The theme of the separate camps are based on the period in which they are set – yesterday, today and tomorrow – incorporating a philosophy of ‘100 years of safari experience’.
Yesterday is Selati. A stone, wood and thatch build, it consists of a main lodge and 8 suites. Shared areas include a dining area, lounge, bar, pool, Africana library and fire pit. Playing on its theme, there are plenty of old photographs and maps of Africa depicting the early exploration and opening up of the continent by the early settlers, which in itself is fascinating. The dining room and bar look out over the small watering hole, all set under a canopy of mature acacia trees. The lodge does have electricity, but likes to rely as much as possible on gas and kerosene lanterns, and on fire. Set beside the long-abandoned Selati railway, which ran between Mozambique and the Reef and its gold rush, Selati offers an old world Africa experience. The suites are set amongst some pretty gardens overlooking the Msuthlu River. Each comes with a double bed, veranda, seating and an en-suite bathroom. The premier Ivory Suite is much larger than the rest, and its bathroom is enormous.
Today is Bush Lodge. A stone and thatch build, it is one of the oldest lodges in the collection, and certainly the largest, but somehow manages to feel intimate and contemporary. Describing itself as ‘featuring ethnic decor’, the design here favours whitewashed walls, brown leather seating and decorative pieces of African art and tools. Consisting of a mess area and 25 suites, the lodge overlooks a river plain and busy waterhole. The shared areas include a lounge, dining room, spa, the Elefun Centre (for children), a conference room, bar, library, extensive decking and pool. The rooms are a combination of traditional and contemporary and are surprisingly large.
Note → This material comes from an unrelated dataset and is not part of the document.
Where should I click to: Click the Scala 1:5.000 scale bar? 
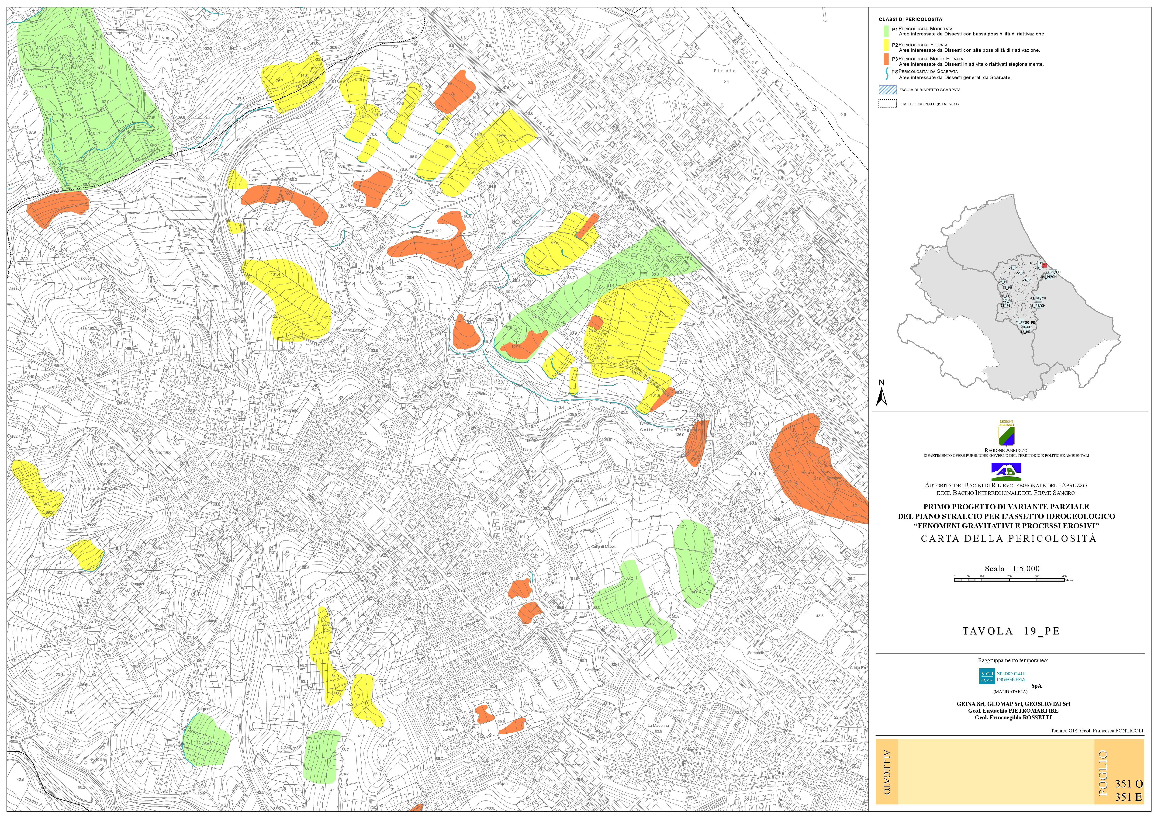click(1009, 580)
Big, professional, discreet, it has hosted heads of state, kings, queens and international dignitaries, but is geared as much towards the family as it is VIPs. Please note that some of the suites have been specially adapted to accommodate disabled clients.
Tomorrow is Earth Lodge. Cleverly cut into the banks of the land, Earth Lodge possesses an unusual, unadorned finish, and blends beautifully with the natural elements. Built in 2001, it is the recipient of numerous awards, and set the bar for a lodge design that is organic, environmentally conscious and technically advanced. Consisting of a main lodge and 13 suites, its shared areas include a boma, pool, dining veranda, boutique, wine cellar, lounge, bar, a meditation garden and library. Each suite comes with a double bed, veranda, seating, en-suite bathroom and private butler. Luxurious and wonderfully designed, they’re a joy, and the presidential Amber suite is a world in itself.
Little Bush Camp
The newest addition to the Sabi Sabi stable, Little Bush Camp is a wood and thatch build consisting of a mess area and just 6 suites. Probably suspended somewhere between today and tomorrow, the lodge is intimate, contemporary African and very luxurious. Overlooking the Msuthlu River, the suites come with a veranda, a double bed, en-suite bathroom (which includes a spa bath) and plenty of seating and space within which to move and change.
FOOD AND Service
The service at Sabi Sabi is exceptional. Returning guests never fail to mention the rangers, trackers, the food, the floor staff, management – the standard really is something else.
Sabi Sabi is home to hundreds of species of animals, birds and plants, including the big 5. Highly trained rangers and trackers ensure that safari experiences rate amongst the best in the world. Activities include game drives, guided walks and sundowners.